**Records for the exercise:**
────

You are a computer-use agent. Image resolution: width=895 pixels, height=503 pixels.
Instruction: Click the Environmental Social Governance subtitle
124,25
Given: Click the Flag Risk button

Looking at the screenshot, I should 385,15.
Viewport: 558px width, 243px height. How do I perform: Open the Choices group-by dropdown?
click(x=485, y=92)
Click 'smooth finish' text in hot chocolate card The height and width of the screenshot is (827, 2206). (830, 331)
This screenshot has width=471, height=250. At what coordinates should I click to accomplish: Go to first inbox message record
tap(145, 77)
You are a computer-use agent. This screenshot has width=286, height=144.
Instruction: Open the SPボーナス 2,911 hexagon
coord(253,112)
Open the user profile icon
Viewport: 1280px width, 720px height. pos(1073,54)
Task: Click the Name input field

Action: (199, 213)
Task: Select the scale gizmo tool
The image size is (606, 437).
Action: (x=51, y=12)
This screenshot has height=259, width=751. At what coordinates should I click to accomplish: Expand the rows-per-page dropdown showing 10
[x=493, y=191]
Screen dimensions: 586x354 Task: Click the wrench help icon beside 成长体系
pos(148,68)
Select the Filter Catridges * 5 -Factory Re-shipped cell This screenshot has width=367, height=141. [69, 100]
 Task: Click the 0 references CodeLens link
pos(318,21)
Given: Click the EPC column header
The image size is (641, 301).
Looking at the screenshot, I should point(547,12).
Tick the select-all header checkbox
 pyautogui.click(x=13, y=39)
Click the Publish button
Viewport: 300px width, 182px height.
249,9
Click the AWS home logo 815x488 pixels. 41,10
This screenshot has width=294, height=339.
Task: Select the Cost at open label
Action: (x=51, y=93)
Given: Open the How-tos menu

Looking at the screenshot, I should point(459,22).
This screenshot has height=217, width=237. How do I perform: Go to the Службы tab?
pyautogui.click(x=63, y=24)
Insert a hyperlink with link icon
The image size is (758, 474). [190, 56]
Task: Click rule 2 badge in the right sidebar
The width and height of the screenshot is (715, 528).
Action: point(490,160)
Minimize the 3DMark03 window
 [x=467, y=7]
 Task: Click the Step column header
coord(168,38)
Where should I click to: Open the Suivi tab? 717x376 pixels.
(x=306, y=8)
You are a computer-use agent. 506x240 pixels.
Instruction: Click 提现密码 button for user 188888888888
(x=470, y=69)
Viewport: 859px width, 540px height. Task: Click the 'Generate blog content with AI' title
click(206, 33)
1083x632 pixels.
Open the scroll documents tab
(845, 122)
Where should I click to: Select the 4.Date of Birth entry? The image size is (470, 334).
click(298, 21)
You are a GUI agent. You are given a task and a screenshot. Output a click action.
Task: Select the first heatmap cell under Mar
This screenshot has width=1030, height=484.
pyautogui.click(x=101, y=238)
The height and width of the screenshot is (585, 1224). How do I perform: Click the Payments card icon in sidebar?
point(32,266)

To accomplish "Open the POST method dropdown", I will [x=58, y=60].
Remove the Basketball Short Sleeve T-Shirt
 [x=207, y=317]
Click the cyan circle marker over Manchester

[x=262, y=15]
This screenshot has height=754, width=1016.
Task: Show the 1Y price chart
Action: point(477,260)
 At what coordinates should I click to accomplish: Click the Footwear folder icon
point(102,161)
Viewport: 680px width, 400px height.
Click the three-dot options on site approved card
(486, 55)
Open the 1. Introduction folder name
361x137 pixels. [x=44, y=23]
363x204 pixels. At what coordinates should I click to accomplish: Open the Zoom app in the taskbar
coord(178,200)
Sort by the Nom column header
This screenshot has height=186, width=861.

────

Locate the line with "Viewport: 680px width, 400px height." in the entries above; extract it and every line after it, verbatim.

**Answer to the problem:**
Viewport: 680px width, 400px height.
Click the three-dot options on site approved card
(486, 55)
Open the 1. Introduction folder name
361x137 pixels. [x=44, y=23]
363x204 pixels. At what coordinates should I click to accomplish: Open the Zoom app in the taskbar
coord(178,200)
Sort by the Nom column header
This screenshot has height=186, width=861.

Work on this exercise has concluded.